### About this task
If a line in the entries contains the word "Given", list it.

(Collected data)
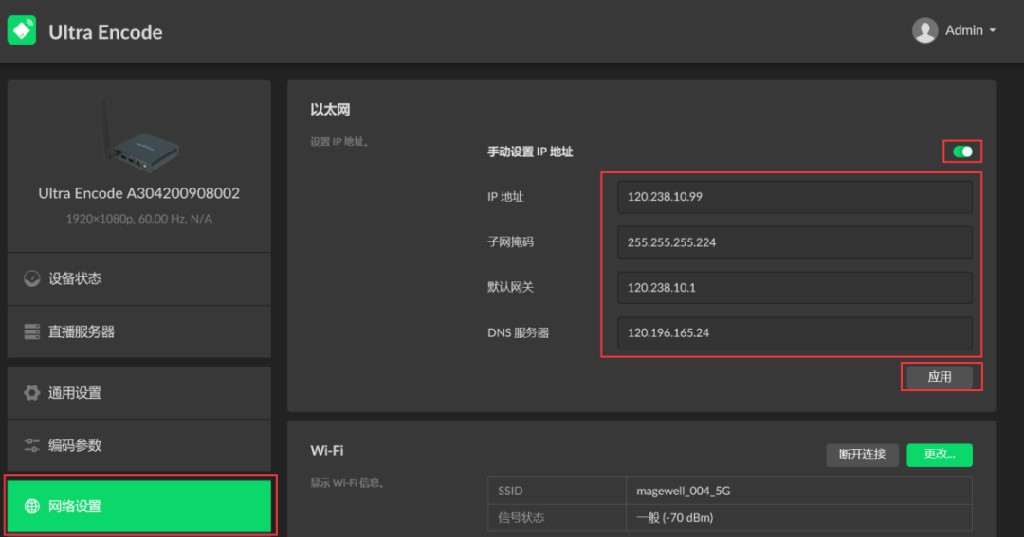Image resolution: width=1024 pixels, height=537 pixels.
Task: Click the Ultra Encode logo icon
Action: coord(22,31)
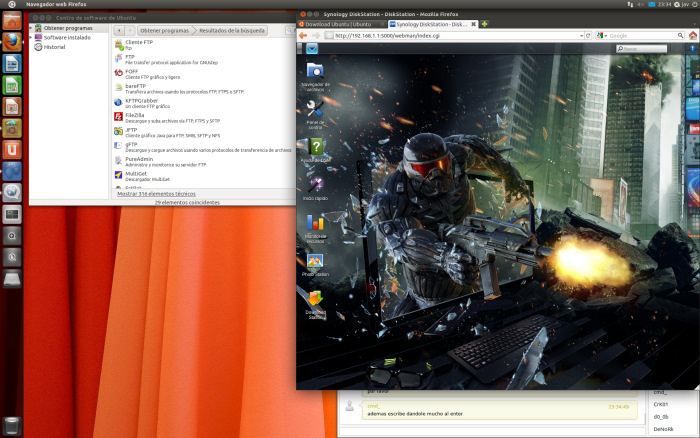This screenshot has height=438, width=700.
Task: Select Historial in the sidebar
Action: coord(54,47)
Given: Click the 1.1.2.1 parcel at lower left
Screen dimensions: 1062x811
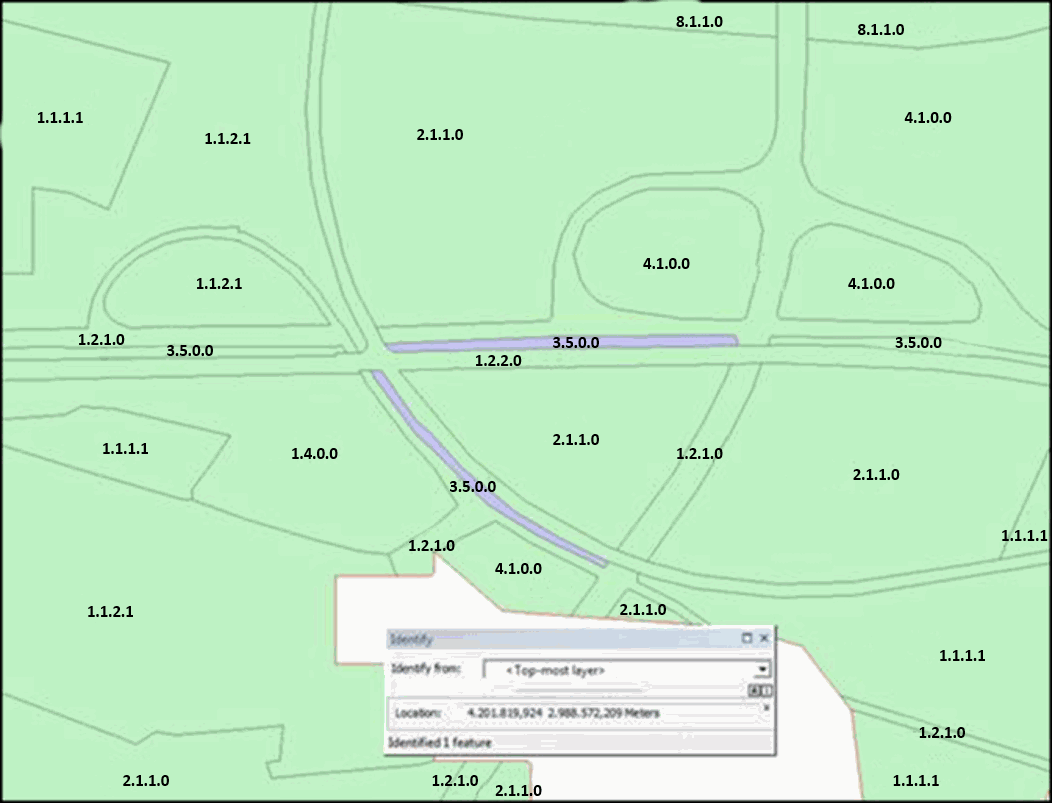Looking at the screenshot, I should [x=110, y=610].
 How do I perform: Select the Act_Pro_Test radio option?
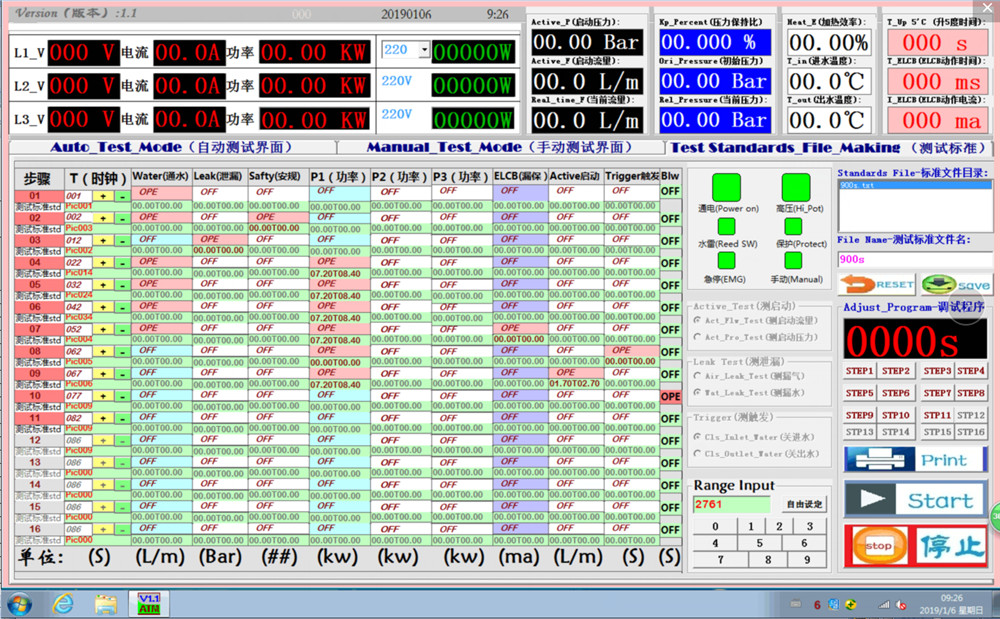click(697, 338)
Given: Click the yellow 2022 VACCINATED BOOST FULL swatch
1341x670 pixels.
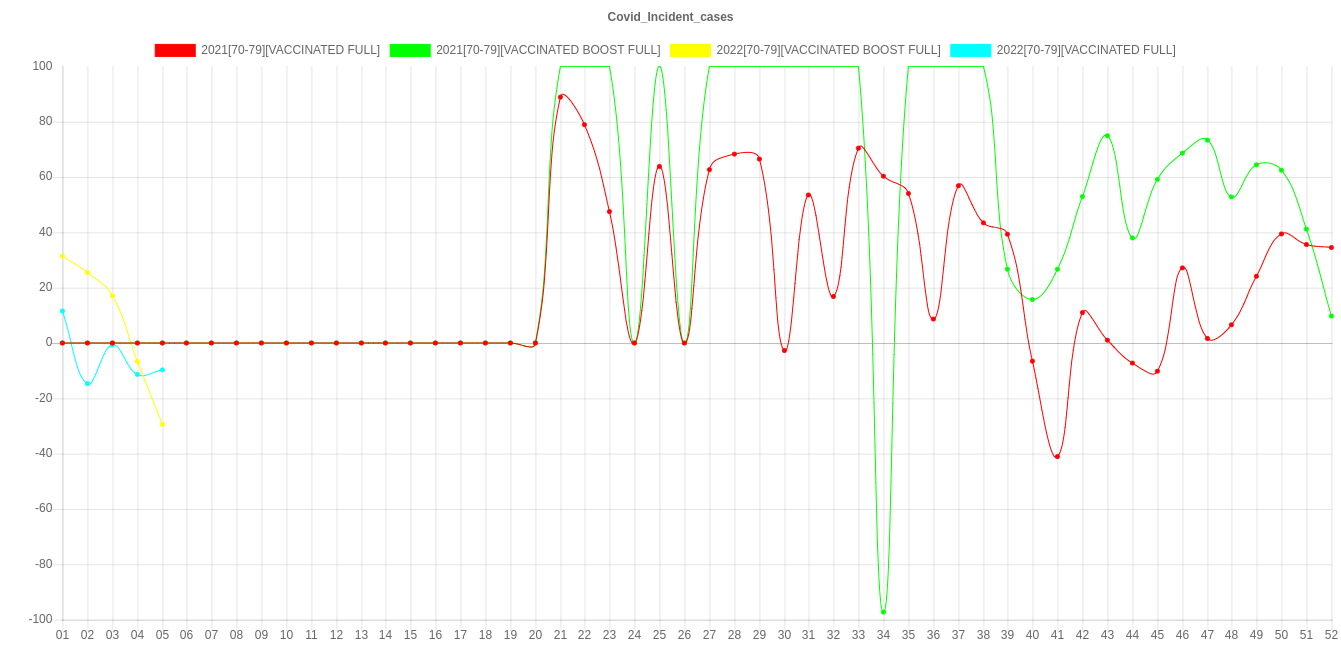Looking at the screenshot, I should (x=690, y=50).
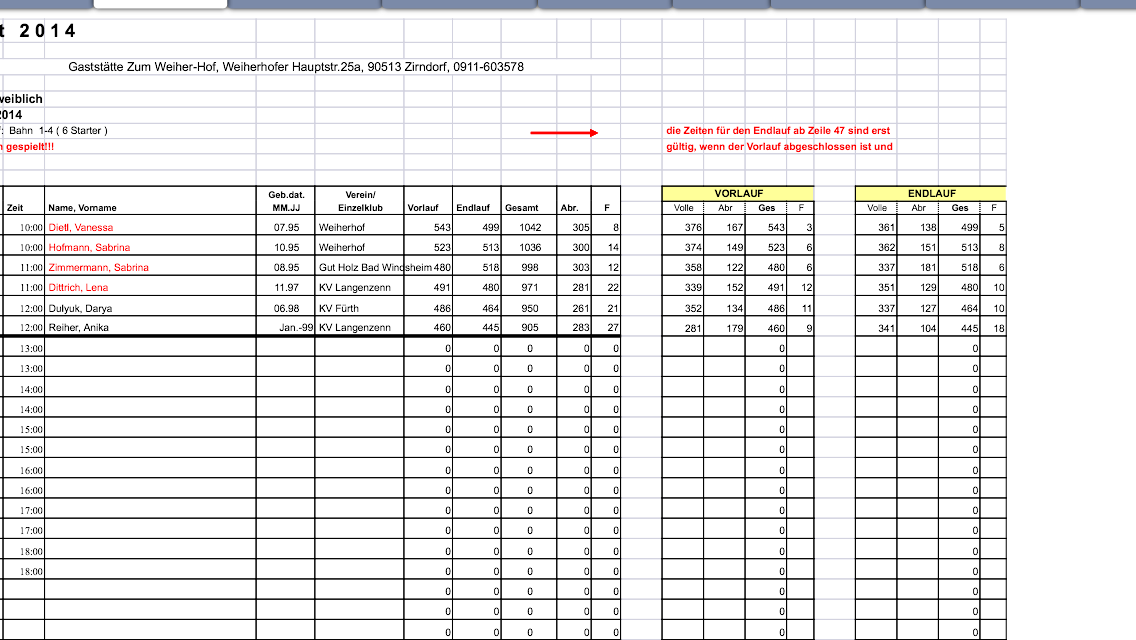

### Task response
Given: Click the 1.1.2.1 parcel at lower left
Given: Click the yellow 2022 VACCINATED BOOST FULL swatch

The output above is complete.